BEGIN Passage for review

By Miles Patrick Yohnke

© 2023 All Rights Reserved.

Barry Shutiak, 1974 - Miles Patrick Yohnke, 1974


I was the tender young age of eight, and oh, so very small. I knew almost nothing, nothing at all. I shook with fear, all alone with eyes full of tears. One day, another young person came along and asked: "Do you want to play?" I replied: "Yes," and my tears went away.


Childhood for most consists of many games, hide and seek, hopscotch, and such. When I was young, we played with dinky toys, sticks, and stones. We built ourselves dens that we called homes. We explored the woods, climbed the trees, and played with marbles on our knees. We'd tell tales of ghosts and things we had done, exaggerated boasts. During the long school summer holidays when the sun shone bright, we'd play outside from morning to night.


Barry Shutiak

One of my childhood friends was Barry Shutiak. Barry lived three doors south of our family home at 48 Lindsay Drive. Barry went to Greystone Heights public school, and I went to St. Patrick's elementary school. Because of this, he didn't know that I had the worst case of dyslexia which meant that I could barely read and write. He didn't know the bullying I faced from both the teachers and students. He didn't know how much I dreaded going to school each and every day and how horrific those hours were for me. Losing my father at the age of 5 in a terrible potash mine accident was devastating for me, but Barry was there when I came home from school to play, and boy did we play.


We played so many sports including street hockey, baseball, and football. We shared the same passion for the Boston Bruins hockey team, and the Oakland A's baseball team. If we weren't playing sports, we were talking about Boston players like Bobby Orr, Gilles Gilbert and Gerry Cheevers, and Oakland players like Vida Blue, Rollie Fingers and Catfish Hunter.


Barry never really knew that he was my safe haven throughout the 1970s.


Barry had a complex model train set that took up a large portion of the basement in his family's home. He spent a lot of time with it. Barry's father worked for the Canadian National Railway (CN). His three uncles did as well. I always knew that Barry would follow in their footsteps.


Brent Schelle and Barb Shutiak, 1984. Photo by Blair Alderton

Barry Shutiak had two older sisters: Barb & Gail, and a younger sister named Giselle. Barb owned, operated and drove a top-fuel dragster in her late teenage years and throughout her 20s. Sometimes, you'd find her truck, a dragster, in its race trailer parked on Lindsay Drive.


In a sport dominated by men, Barb was a trailblazer. At the time there were just a few women in the world racing top-fuel dragsters including Shirley Muldowney and Lucille Lee. Barb was the only one in our province of Saskatchewan and possibly all of Canada.



Barb Shutiak, 1984. Photo by Blair Alderton

Hector Poncelet

Another friend of mine, Hector Poncelet, lived at 41 Lindsay Drive. Like Barry, he too went to Greystone Heights school. Hector was a year older than me. We'd see and hear Hector fly around the back alleys and on Lindsay Drive in his gas-operated two-seater go-cart. It wasn't like most go-carts. It was much larger, almost like a dune buggy. It was cool!


In the summer of 1975, we started hanging out. Hector was his own person, a real character. I was drawn to this. I knew then that he had that special "it" factor whose very presence left the world far richer from just being here. Hector was like Indian Larry, Bruce Lee, and Evel Knievel combined. He was a true original. And he was only 12.

END Passage for review
BEGIN Given material

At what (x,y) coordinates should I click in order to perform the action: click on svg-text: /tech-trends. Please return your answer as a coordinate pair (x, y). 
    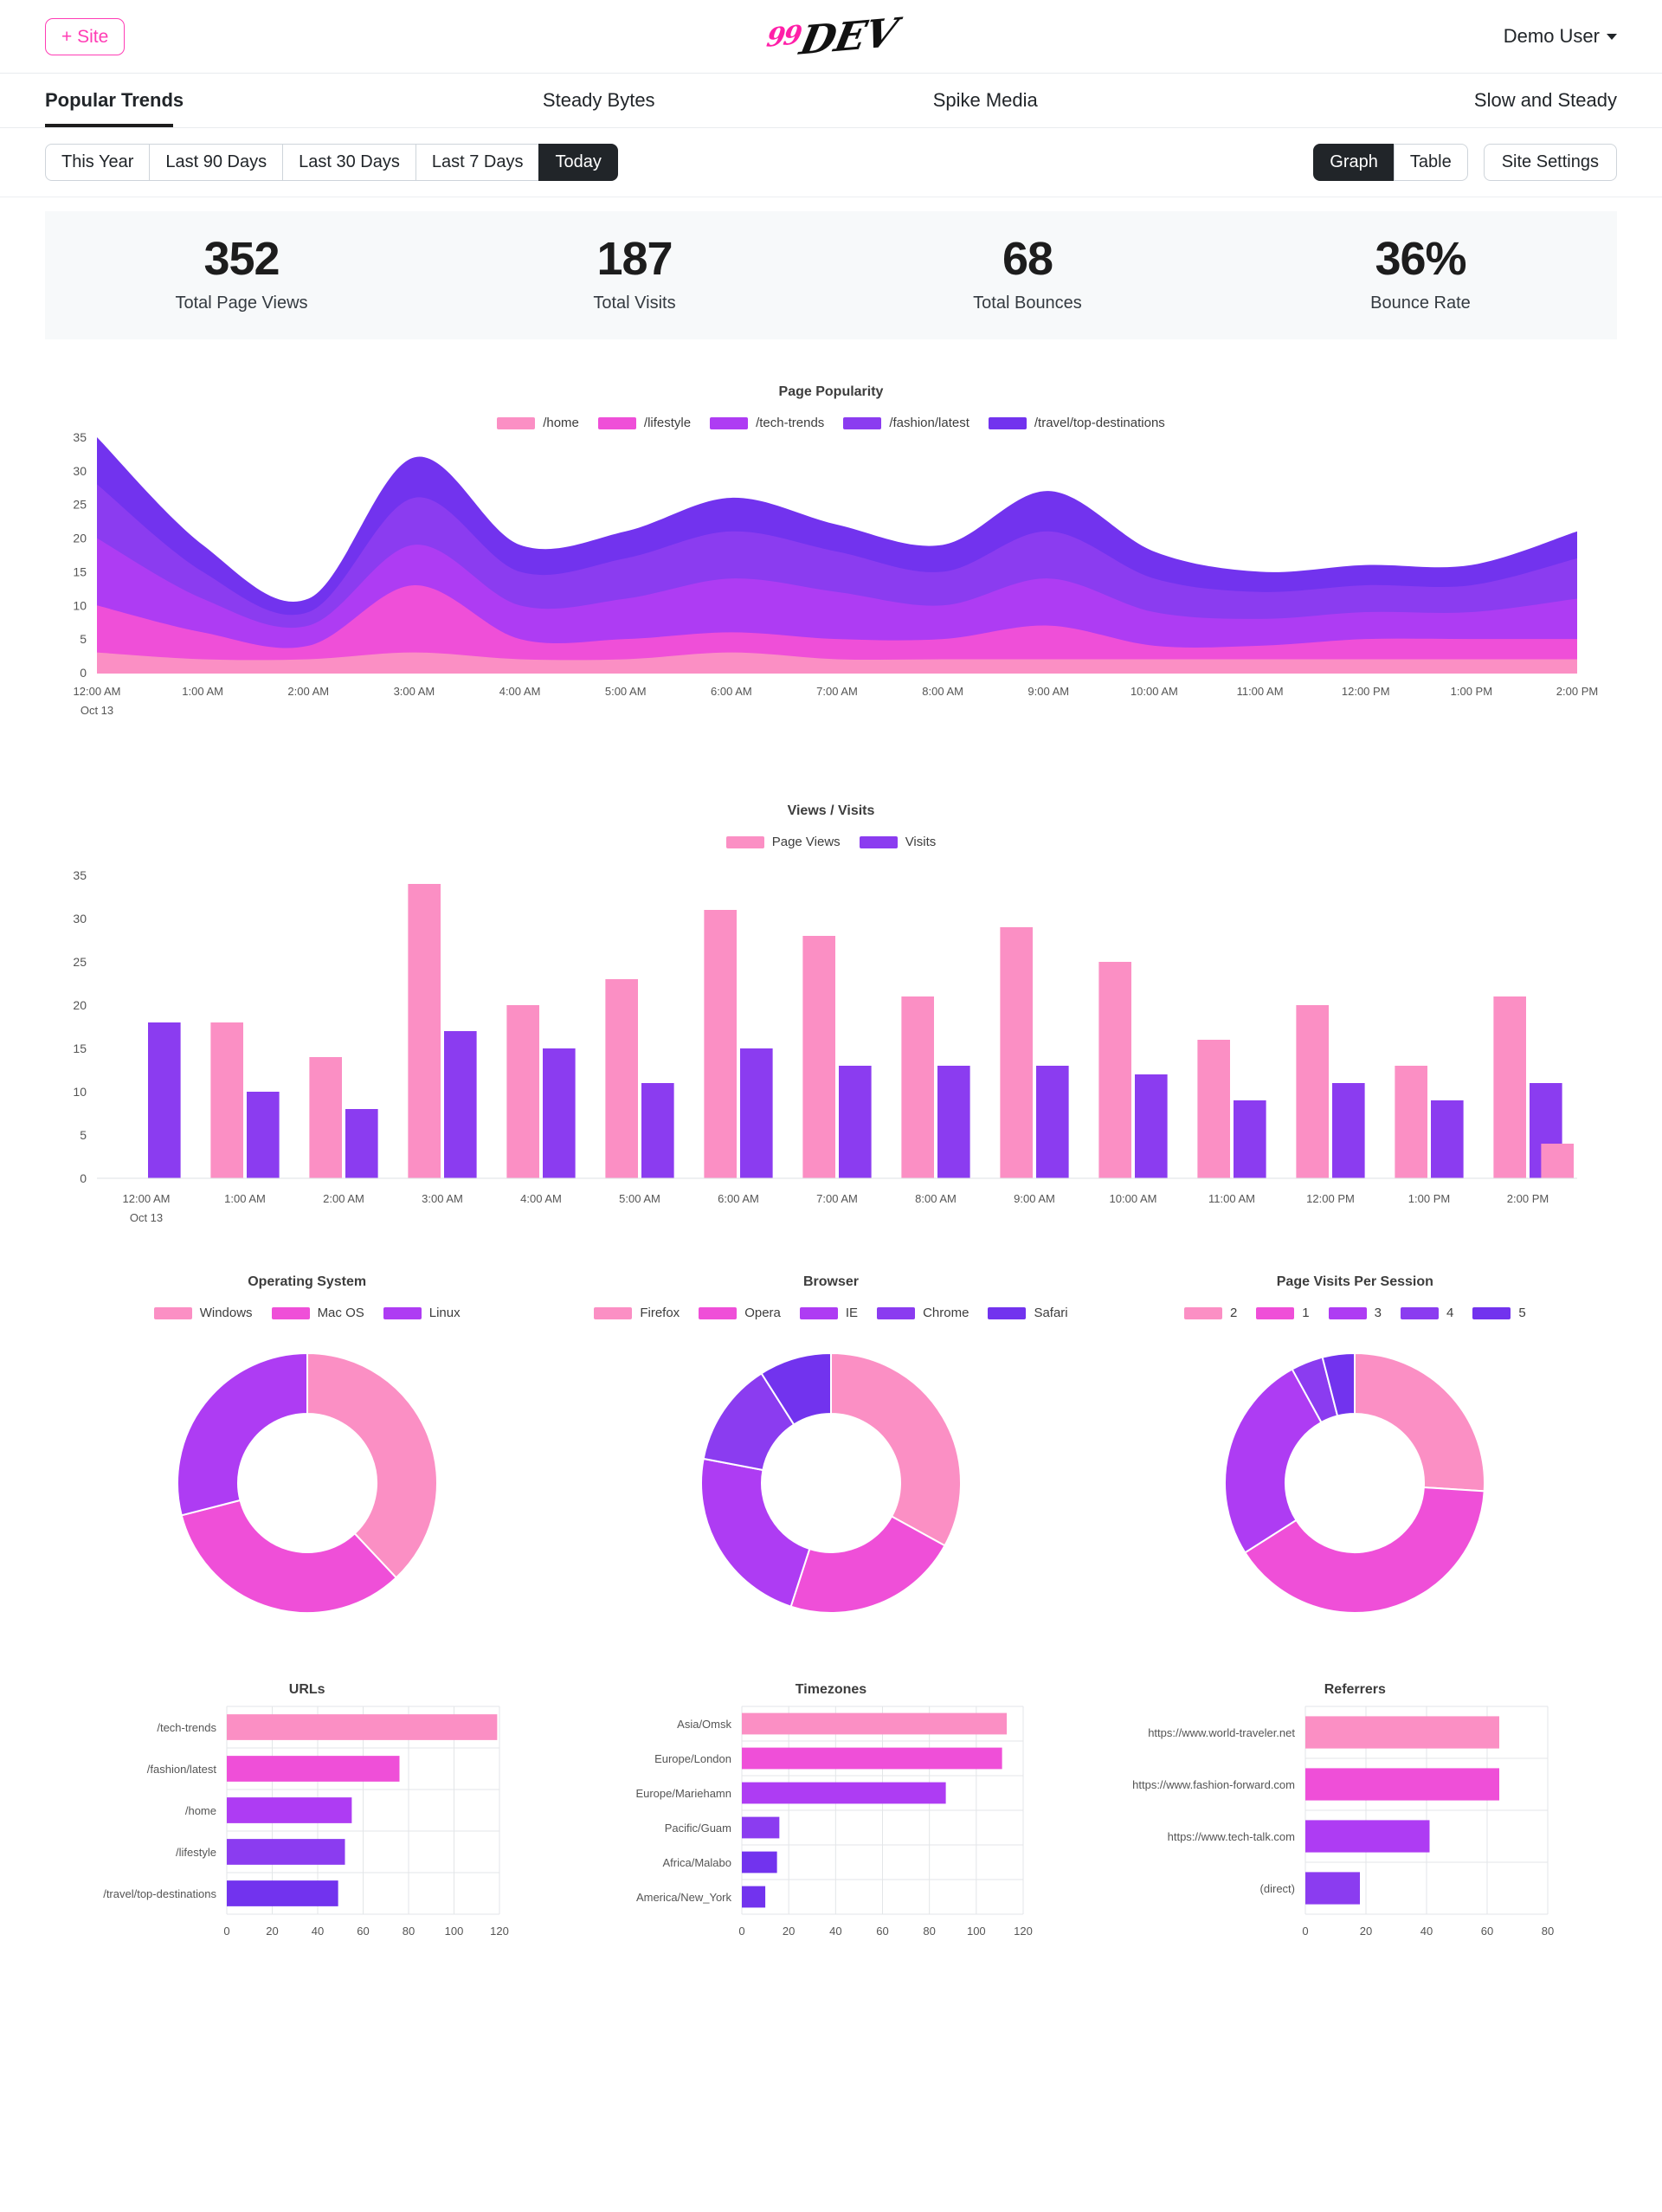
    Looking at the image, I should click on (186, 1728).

END Given material

■ **Task instructions**
1. Reproduce the portion of the childhood memoir from "Another friend of" to "was only 12.".
2. Using the childhood memoir, answer the following:
(a) For which railway did Barry Shutiak's father work?
(b) What type of vehicle did Barb Shutiak own, operate and drive?
(c) At what address did Hector Poncelet live?

■ **Solutions per task**
1.
Another friend of mine, Hector Poncelet, lived at 41 Lindsay Drive. Like Barry, he too went to Greystone Heights school. Hector was a year older than me. We'd see and hear Hector fly around the back alleys and on Lindsay Drive in his gas-operated two-seater go-cart. It wasn't like most go-carts. It was much larger, almost like a dune buggy. It was cool!


In the summer of 1975, we started hanging out. Hector was his own person, a real character. I was drawn to this. I knew then that he had that special "it" factor whose very presence left the world far richer from just being here. Hector was like Indian Larry, Bruce Lee, and Evel Knievel combined. He was a true original. And he was only 12.

2.
(a) The Canadian National Railway (CN).
(b) A top-fuel dragster.
(c) 41 Lindsay Drive.